ASSIGNMENT:
Of all the lines in these entries, count those that contain "Sort" and give only the total.

========================

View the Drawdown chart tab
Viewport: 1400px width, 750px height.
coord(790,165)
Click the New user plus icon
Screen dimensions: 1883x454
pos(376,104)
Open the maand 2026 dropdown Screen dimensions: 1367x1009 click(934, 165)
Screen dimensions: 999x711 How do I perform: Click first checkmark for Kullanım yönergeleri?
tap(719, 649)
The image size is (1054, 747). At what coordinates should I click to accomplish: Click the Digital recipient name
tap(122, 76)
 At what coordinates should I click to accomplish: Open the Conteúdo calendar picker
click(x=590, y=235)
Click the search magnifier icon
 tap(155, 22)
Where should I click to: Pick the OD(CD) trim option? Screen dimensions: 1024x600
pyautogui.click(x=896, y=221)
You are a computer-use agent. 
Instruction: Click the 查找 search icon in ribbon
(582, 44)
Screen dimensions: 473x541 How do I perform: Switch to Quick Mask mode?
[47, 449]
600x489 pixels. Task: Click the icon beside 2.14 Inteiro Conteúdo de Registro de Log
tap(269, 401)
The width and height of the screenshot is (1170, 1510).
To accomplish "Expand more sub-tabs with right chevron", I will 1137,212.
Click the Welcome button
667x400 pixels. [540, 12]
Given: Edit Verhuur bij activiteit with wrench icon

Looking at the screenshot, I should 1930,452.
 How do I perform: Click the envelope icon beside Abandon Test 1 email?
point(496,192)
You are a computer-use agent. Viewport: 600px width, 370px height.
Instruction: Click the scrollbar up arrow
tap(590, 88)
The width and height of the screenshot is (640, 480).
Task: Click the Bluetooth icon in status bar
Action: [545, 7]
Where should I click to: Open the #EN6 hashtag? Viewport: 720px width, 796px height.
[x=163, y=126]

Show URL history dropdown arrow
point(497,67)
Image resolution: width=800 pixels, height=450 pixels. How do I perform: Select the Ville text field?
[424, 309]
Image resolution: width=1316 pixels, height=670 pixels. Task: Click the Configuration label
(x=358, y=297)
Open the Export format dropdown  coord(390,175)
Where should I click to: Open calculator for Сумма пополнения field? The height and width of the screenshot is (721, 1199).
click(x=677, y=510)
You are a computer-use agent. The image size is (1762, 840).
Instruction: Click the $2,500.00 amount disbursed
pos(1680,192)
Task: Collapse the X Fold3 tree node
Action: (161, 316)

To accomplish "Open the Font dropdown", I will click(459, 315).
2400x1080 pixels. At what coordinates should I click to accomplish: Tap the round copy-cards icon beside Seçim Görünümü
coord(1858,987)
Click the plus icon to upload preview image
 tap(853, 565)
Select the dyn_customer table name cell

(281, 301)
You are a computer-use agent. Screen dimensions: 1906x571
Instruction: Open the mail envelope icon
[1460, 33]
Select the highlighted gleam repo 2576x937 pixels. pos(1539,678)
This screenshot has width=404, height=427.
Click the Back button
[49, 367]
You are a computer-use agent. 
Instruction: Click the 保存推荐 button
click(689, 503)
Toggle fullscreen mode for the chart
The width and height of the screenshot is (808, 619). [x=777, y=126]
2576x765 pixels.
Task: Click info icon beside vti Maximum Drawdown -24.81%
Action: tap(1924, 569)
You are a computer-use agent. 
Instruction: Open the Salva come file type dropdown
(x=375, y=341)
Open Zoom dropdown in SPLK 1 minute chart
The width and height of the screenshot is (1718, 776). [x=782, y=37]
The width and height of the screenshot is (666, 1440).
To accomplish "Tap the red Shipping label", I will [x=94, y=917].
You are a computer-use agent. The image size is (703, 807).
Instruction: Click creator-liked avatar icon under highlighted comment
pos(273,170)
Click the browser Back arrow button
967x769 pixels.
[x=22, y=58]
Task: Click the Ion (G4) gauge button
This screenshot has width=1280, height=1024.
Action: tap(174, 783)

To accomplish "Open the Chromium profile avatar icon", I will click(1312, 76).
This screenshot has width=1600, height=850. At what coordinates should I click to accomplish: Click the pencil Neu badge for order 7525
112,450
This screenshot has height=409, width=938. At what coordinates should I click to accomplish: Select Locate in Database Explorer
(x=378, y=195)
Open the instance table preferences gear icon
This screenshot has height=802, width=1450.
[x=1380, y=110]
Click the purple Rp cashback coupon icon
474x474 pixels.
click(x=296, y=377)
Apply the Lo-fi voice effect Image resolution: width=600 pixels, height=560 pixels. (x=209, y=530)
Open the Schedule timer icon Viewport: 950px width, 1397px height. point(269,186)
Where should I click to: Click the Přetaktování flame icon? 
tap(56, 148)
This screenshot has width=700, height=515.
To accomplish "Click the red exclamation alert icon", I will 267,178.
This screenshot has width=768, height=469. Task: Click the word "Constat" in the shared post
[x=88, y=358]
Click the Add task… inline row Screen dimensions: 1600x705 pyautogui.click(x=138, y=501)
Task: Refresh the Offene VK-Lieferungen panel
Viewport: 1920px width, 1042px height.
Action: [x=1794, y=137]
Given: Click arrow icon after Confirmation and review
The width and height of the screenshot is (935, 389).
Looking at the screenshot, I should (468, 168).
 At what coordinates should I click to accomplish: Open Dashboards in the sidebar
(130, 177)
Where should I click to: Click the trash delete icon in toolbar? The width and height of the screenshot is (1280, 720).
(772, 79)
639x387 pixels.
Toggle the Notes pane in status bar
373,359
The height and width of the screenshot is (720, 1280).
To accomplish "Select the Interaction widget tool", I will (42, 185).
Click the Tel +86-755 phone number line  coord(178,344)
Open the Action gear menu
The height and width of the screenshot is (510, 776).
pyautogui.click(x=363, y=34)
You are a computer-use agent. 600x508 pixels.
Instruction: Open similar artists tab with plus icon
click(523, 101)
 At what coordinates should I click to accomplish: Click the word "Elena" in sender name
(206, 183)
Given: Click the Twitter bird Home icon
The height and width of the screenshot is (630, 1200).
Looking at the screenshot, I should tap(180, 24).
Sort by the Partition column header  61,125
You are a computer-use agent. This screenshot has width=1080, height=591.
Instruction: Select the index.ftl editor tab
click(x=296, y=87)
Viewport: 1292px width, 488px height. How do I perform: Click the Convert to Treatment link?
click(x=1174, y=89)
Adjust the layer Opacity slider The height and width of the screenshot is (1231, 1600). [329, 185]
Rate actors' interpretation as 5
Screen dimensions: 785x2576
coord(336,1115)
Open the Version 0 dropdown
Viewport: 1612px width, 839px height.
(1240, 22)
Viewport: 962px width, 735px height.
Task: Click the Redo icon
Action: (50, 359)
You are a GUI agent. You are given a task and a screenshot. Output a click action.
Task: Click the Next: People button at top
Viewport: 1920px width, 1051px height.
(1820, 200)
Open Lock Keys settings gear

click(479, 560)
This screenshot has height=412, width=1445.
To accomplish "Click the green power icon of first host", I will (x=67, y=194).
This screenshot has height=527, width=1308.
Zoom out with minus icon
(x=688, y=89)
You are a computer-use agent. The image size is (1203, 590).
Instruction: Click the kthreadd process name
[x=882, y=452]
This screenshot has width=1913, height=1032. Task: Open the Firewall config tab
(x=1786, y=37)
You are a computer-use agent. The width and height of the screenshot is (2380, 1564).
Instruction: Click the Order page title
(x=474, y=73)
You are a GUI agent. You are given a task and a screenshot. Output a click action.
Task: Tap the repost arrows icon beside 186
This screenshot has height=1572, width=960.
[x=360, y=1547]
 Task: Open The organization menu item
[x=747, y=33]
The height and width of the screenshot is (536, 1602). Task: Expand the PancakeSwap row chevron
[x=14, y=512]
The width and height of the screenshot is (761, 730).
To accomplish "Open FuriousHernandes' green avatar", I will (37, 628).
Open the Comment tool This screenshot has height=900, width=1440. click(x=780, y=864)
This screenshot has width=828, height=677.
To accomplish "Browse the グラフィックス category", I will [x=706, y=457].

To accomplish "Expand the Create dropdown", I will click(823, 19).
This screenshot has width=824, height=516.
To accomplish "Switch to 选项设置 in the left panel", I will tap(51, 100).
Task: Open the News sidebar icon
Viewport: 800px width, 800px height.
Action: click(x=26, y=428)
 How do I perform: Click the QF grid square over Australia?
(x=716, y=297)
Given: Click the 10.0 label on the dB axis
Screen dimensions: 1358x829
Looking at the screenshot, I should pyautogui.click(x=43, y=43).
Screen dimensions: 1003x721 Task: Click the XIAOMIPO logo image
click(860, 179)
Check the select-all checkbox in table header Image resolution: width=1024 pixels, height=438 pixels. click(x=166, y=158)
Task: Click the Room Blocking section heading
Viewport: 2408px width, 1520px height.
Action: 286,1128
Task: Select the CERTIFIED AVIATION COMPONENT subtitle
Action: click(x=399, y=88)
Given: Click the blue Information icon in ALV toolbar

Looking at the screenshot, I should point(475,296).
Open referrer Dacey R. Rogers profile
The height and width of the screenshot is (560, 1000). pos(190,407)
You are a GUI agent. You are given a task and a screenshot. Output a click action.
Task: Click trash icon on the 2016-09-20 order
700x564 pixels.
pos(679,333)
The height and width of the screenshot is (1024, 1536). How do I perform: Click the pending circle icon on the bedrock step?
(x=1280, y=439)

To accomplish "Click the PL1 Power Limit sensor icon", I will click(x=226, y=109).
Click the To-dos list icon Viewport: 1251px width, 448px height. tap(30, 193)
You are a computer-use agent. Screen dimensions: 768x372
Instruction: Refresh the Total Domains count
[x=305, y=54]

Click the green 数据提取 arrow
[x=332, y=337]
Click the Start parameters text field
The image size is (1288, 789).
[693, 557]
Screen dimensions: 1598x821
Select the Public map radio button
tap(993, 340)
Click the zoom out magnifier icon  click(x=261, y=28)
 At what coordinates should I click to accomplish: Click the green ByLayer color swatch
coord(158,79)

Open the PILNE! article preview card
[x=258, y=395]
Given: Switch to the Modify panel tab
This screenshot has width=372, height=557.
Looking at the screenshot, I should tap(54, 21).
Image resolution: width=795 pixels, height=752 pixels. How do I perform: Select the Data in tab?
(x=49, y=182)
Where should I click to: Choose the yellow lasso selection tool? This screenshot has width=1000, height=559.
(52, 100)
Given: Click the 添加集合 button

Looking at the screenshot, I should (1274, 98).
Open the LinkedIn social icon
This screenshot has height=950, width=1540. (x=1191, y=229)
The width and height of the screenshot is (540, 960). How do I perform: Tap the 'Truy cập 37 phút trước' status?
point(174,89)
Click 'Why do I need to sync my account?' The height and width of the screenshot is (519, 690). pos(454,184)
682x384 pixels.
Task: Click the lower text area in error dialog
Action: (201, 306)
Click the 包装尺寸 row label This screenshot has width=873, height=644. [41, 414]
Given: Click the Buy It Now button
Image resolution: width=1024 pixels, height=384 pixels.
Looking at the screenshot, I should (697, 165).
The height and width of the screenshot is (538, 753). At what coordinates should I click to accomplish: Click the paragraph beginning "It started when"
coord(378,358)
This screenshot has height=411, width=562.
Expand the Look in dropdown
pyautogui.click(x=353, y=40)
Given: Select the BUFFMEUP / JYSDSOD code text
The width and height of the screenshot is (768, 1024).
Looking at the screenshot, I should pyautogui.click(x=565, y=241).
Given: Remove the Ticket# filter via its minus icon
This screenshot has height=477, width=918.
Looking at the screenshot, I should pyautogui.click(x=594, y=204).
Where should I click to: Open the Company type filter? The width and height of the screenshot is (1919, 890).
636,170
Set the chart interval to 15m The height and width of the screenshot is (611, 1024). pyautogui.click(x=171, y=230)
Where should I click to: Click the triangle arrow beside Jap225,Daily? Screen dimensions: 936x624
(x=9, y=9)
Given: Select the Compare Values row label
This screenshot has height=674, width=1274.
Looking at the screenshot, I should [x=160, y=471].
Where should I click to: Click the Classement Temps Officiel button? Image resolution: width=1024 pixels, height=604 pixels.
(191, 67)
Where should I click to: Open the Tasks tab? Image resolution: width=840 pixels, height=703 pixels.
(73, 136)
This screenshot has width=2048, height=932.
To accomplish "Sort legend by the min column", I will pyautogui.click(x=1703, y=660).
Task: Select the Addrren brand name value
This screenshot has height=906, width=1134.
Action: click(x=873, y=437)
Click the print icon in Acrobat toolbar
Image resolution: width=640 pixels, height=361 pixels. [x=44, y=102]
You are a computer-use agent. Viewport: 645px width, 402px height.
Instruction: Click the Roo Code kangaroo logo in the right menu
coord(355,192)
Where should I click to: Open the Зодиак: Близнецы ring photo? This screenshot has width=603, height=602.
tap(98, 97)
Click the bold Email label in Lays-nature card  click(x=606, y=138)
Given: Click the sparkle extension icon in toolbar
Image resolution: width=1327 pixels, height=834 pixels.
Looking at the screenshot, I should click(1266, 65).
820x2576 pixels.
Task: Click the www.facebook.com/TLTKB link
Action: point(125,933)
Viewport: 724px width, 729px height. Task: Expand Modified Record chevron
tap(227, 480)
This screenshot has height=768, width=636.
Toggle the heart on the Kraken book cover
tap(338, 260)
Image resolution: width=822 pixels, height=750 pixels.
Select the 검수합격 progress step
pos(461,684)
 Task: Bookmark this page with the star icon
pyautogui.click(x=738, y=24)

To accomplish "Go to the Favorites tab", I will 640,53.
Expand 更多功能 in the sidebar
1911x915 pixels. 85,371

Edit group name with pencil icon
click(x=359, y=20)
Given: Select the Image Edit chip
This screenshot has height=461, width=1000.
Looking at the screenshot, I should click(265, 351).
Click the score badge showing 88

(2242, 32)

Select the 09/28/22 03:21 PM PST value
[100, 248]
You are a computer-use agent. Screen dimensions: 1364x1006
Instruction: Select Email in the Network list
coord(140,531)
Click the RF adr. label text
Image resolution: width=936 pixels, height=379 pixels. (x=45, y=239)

========================

RESULT OF THIS TASK:
2